In a second embodiment, a device is described that includes a frame, a display mounted on the frame, the display comprising a substrate configured to be deposited on a solid object, and a power circuit configured to provide an electrical power. The device also includes an actuator configured to receive the electrical power, and to provide an electrical excitation or a mechanical excitation, and a transducer. The transducer includes a transparent medium coupled to the substrate and configured to oscillate at a pre-selected frequency in response to the electrical excitation or mechanical excitation, to provide a first acoustic wave, wherein at least a portion of the solid object is viewable through the transparent medium, and the first acoustic wave is at least partially transmitted through an interface of the transparent medium.

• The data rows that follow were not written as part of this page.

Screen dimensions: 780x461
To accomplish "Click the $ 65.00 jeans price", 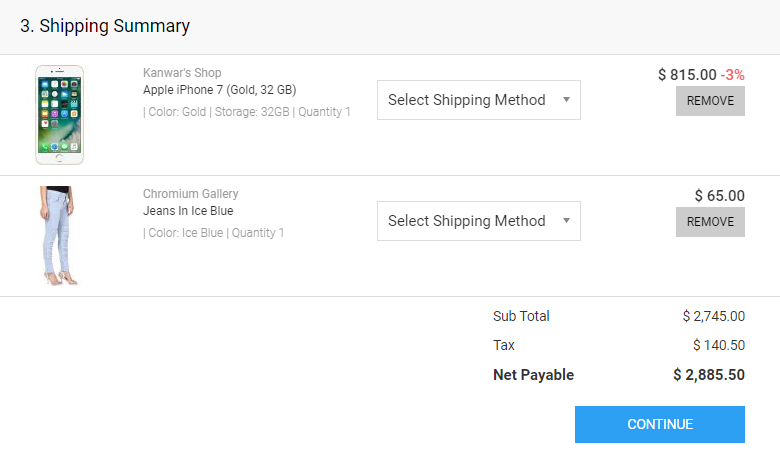I will [x=719, y=196].
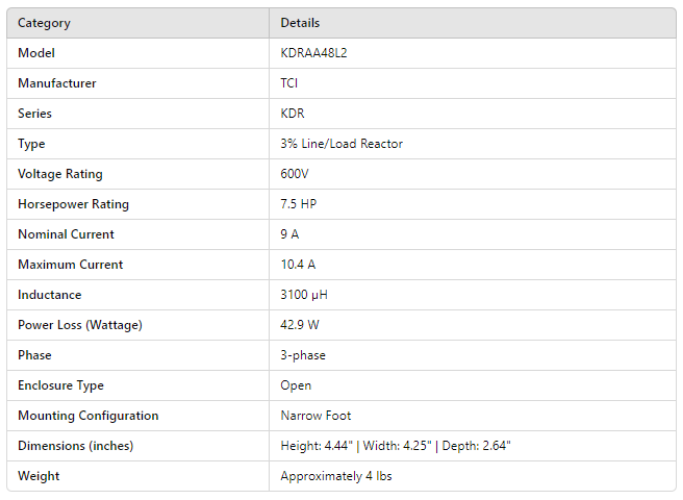Select the Narrow Foot mounting value
Viewport: 683px width, 500px height.
[x=316, y=415]
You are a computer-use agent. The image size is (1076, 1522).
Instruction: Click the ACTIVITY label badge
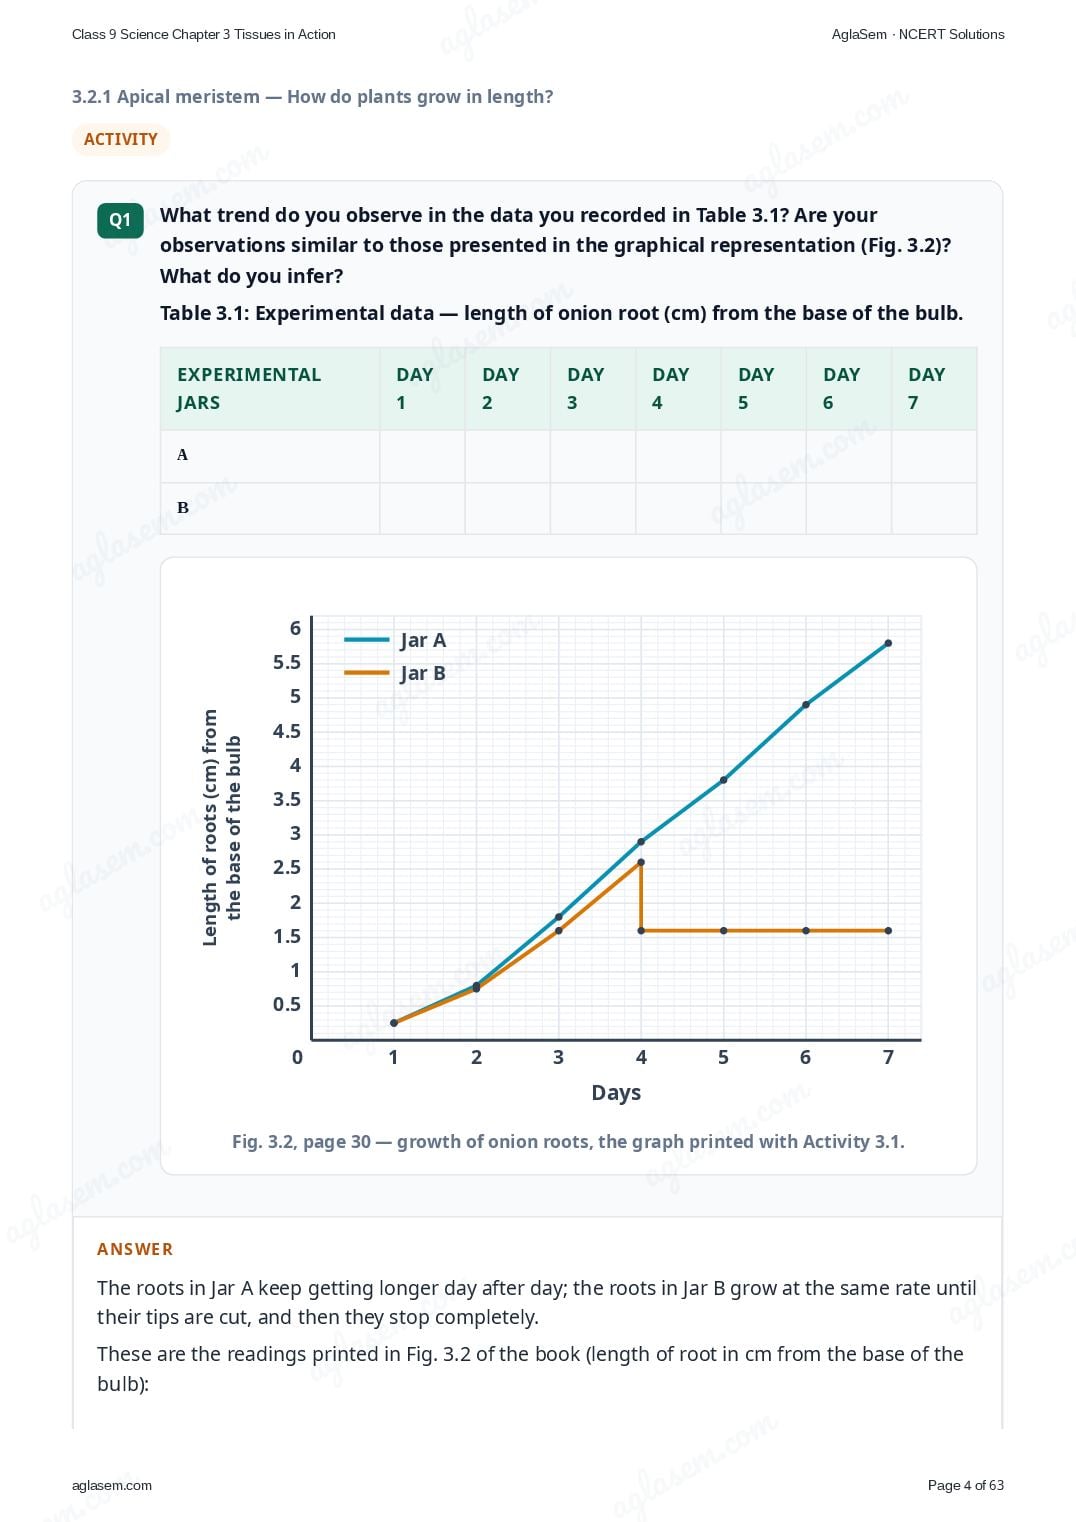point(120,139)
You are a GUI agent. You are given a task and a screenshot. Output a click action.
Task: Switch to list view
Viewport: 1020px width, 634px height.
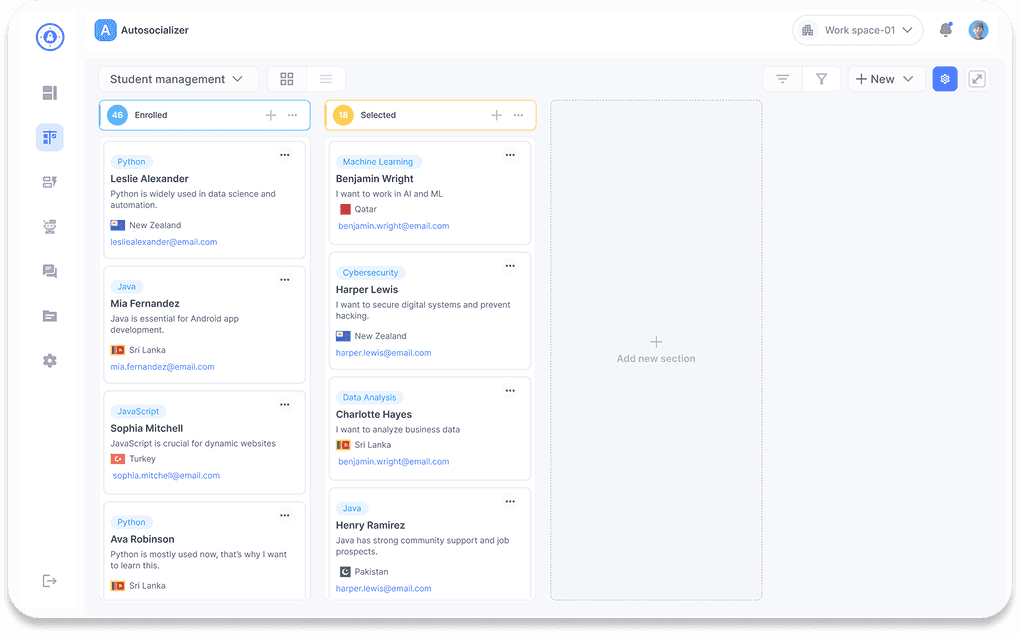(x=325, y=79)
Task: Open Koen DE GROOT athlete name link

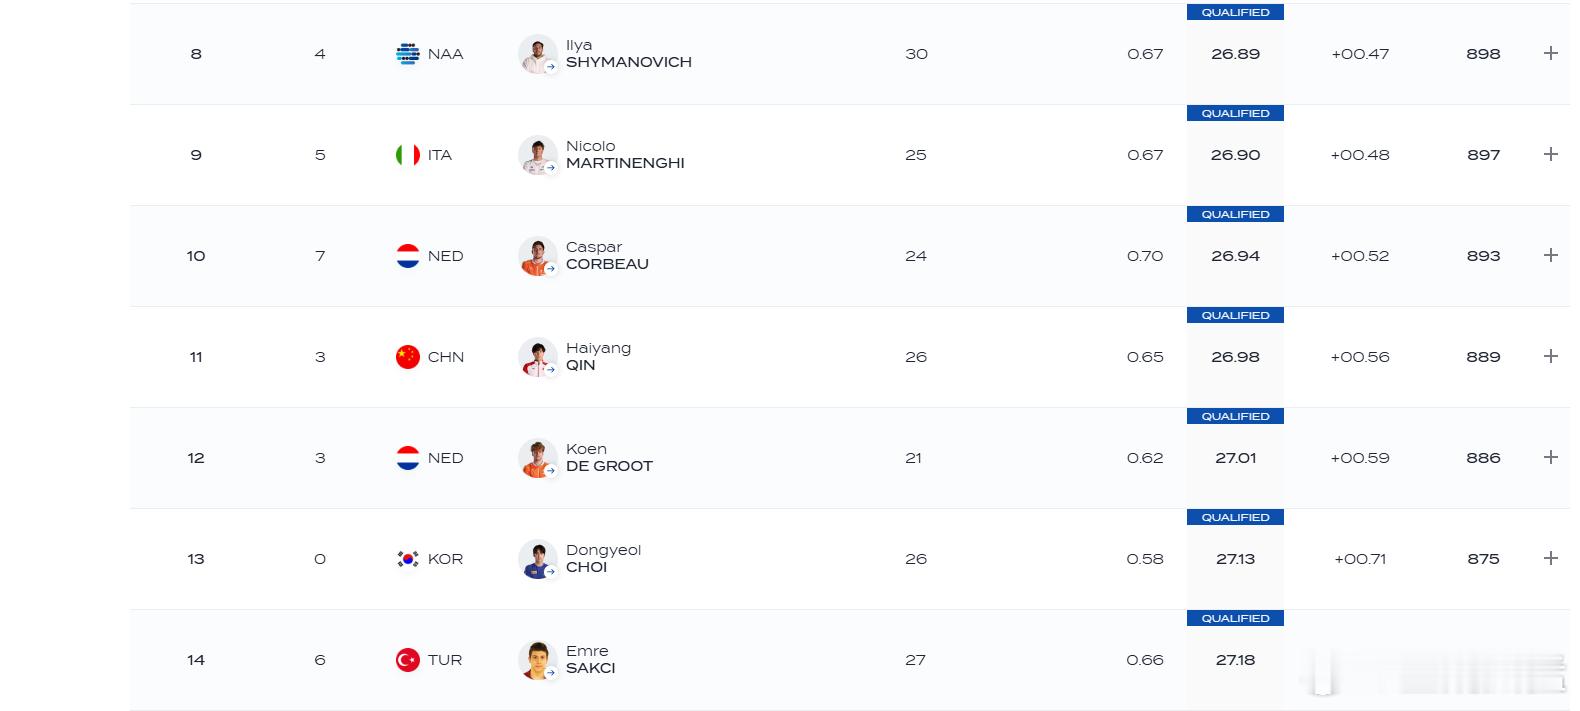Action: pos(609,457)
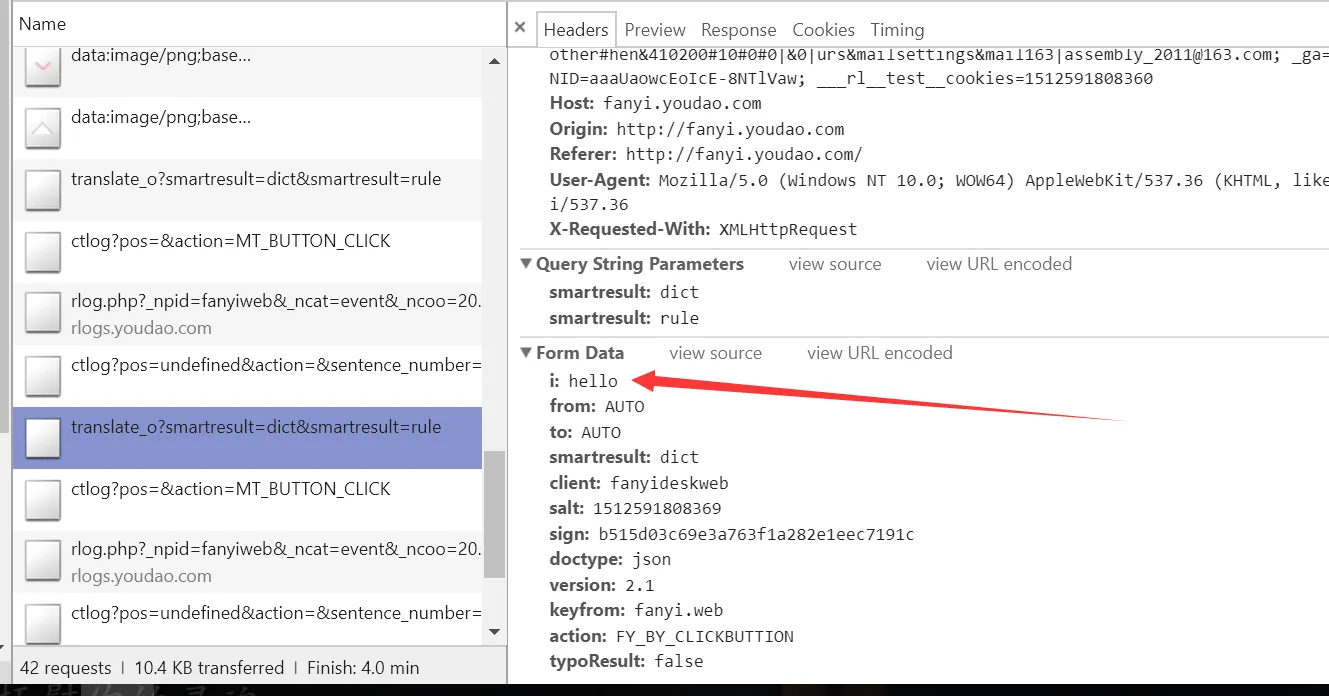Open the Response tab

(x=738, y=30)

In yet another embodiment, a non-transitory, computer-readable medium stores instructions which, when executed by a processor, cause a computer to perform a method. The method includes filtering an electrical power to an electrode coupled to a transparent medium in a transducer to select a pre-determined frequency for an electrical excitation or a mechanical excitation of the transparent medium. The method also includes providing the electrical excitation or the mechanical excitation to generate a propagating acoustic wave from an interface in the transparent medium at the pre-determined frequency, directing the propagating acoustic wave in a pre-selected direction, and receiving an incoming propagating acoustic wave from the pre-selected direction in the interface of the transparent medium.
A system is also described. The system includes a means for storing instructions and a means for executing the instructions to cause the system to perform a method. The method includes filtering an electrical power to an electrode coupled to a transparent medium in a transducer to select a pre-determined frequency for an electrical excitation or a mechanical excitation of the transparent medium. The method also includes providing the electrical excitation or the mechanical excitation to generate a propagating acoustic wave from an interface in the transparent medium at the pre-determined frequency, directing the propagating acoustic wave in a pre-selected direction, and receiving an incoming propagating acoustic wave from the pre-selected direction in the interface of the transparent medium.
It is understood that other configurations of the subject technology will become readily apparent to those skilled in the art from the following detailed description, wherein various configurations of the subject technology are shown and described by way of illustration. As will be realized, the subject technology is capable of other and different configurations and its several details are capable of modification in various other respects, all without departing from the scope of the subject technology. Accordingly, the drawings and detailed description are to be regarded as illustrative in nature and not as restrictive.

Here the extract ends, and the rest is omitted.